Both OMT and Kaltenborn-Evjenth orthopedic manual therapy have been shown to be able to reduce pain and disability in chronic low back pain, but OMT showed greater decreases with statistical significance, and patients showed clinical improvement in their health.

Consequently, OMT can be recommended as primary therapy in chronic low back pain.

It is unlikely that symptoms subsided spontaneously, since one of the inclusion criteria was precisely their presence for most of the time during the week of pain prior to the study. Therefore, the effects highlighted in the study in favor of OMT may result from neuromuscular system release and autonomic rebalancing induced by visceral manipulation. OMT may have inhibited nociceptive activity by regulating muscle tension.

The study has some advantages, including: all treatments were performed by the same physiotherapist, who was blinded to the measured outcomes; participants received similar interventions in duration and mode of contact.
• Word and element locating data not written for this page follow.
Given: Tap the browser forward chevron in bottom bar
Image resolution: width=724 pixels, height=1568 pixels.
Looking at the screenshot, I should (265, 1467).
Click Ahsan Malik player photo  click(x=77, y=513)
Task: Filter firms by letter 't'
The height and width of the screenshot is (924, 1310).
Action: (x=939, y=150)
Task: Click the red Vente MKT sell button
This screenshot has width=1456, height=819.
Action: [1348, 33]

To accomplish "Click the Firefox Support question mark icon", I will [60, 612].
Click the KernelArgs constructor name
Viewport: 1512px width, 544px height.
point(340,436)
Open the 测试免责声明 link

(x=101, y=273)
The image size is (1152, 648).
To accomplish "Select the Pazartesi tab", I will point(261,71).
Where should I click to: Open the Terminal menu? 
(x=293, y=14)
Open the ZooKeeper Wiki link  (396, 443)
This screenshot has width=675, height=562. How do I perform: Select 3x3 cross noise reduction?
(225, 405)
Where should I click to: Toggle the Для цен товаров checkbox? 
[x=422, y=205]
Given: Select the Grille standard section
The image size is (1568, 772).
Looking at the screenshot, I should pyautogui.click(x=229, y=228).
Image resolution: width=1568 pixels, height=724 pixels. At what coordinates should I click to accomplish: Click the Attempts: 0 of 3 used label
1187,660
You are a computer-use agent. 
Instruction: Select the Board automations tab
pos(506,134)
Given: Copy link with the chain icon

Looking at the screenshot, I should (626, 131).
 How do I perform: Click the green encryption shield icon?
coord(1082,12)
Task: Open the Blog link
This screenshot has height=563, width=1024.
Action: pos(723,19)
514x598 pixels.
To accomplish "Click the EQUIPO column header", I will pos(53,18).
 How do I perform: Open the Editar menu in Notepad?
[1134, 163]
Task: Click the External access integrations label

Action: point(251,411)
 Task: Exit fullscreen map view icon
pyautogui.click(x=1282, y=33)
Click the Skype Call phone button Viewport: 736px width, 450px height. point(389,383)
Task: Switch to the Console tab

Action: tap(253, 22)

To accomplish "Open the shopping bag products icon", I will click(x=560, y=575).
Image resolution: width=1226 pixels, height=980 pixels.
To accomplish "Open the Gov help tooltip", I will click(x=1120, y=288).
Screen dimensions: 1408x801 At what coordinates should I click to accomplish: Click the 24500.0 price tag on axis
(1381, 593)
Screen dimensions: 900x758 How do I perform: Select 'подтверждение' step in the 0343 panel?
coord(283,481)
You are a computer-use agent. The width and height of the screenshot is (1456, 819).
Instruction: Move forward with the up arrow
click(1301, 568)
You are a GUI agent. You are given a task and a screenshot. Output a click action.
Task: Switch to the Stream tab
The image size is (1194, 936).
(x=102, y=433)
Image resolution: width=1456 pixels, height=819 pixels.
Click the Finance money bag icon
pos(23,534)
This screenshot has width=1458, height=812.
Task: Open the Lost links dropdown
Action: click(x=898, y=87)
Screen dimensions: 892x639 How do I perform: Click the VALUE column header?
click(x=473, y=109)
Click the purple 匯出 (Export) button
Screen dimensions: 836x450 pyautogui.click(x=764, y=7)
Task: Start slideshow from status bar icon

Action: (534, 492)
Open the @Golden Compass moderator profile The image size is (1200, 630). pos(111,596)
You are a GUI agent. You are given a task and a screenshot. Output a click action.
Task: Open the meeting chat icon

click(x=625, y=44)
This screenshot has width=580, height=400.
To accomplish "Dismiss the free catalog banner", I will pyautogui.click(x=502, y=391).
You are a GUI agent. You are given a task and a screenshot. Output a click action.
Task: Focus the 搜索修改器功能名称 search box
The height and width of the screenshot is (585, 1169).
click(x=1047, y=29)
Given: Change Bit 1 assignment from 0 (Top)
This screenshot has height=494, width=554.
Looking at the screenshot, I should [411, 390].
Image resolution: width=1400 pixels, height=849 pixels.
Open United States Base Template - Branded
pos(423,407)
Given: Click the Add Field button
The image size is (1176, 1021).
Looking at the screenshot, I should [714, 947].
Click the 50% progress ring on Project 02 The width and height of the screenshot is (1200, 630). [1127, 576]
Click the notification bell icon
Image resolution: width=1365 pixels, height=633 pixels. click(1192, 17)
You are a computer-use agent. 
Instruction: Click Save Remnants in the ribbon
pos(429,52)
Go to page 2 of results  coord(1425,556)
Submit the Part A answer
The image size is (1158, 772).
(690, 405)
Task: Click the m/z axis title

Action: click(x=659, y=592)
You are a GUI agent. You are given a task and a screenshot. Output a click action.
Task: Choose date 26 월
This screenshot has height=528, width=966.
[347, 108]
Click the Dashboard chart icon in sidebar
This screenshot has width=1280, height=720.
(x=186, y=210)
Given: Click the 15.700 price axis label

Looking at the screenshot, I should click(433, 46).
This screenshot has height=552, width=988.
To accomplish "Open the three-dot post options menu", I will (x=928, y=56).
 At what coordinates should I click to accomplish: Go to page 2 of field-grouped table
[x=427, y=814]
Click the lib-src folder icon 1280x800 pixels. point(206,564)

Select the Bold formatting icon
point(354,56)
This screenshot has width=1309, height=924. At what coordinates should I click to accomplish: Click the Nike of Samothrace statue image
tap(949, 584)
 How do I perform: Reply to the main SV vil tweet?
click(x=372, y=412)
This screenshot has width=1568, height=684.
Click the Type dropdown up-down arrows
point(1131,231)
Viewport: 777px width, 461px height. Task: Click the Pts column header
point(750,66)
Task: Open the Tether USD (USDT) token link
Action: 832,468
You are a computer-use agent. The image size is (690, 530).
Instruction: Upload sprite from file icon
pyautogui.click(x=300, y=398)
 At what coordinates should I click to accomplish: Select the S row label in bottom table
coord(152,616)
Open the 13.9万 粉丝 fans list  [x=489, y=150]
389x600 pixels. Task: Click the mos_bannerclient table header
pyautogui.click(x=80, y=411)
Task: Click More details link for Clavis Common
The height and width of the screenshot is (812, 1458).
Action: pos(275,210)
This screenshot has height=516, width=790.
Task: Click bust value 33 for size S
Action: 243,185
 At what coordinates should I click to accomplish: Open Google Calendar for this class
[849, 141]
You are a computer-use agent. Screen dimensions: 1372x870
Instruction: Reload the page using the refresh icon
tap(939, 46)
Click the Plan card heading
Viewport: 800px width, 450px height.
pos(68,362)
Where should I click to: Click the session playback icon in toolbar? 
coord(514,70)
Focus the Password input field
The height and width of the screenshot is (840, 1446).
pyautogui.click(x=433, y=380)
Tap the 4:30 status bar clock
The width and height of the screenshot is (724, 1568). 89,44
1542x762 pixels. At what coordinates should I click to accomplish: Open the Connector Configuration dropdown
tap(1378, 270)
On the other hand, the study had a very short follow-up (1 week) and the sample was small anyway.

Therefore, the results of the study should be considered preliminary and useful for: defining future larger and more robust studies; enabling clinicians and patients to consider OMT as a suitable therapy in chronic low back pain.

The review of Osteopedia

By Marco Chiera

Strengths: detailed introduction; good description of study methodology; accurate description of techniques used; adverse effects were evaluated; albeit brief, good analysis of study strengths and limitations; definition of only one primary outcome; interesting the evaluation that none of the patients had to resort to other pain-management methods during the course of the study.

Limits: it would have been better to highlight how adverse effects and the use of pain-relieving methods were measured, instead of simply reporting that there were none; the discussion does not refer to the studies – which also included systematic reviews – on the efficacy of OMT that had previously been metioned in the introduction; the authors speak of “pain receptors” when it is more appropriate to speak of nociceptors since pain is not a sensation or stimulus, but a processing of the whole body and a complex experience.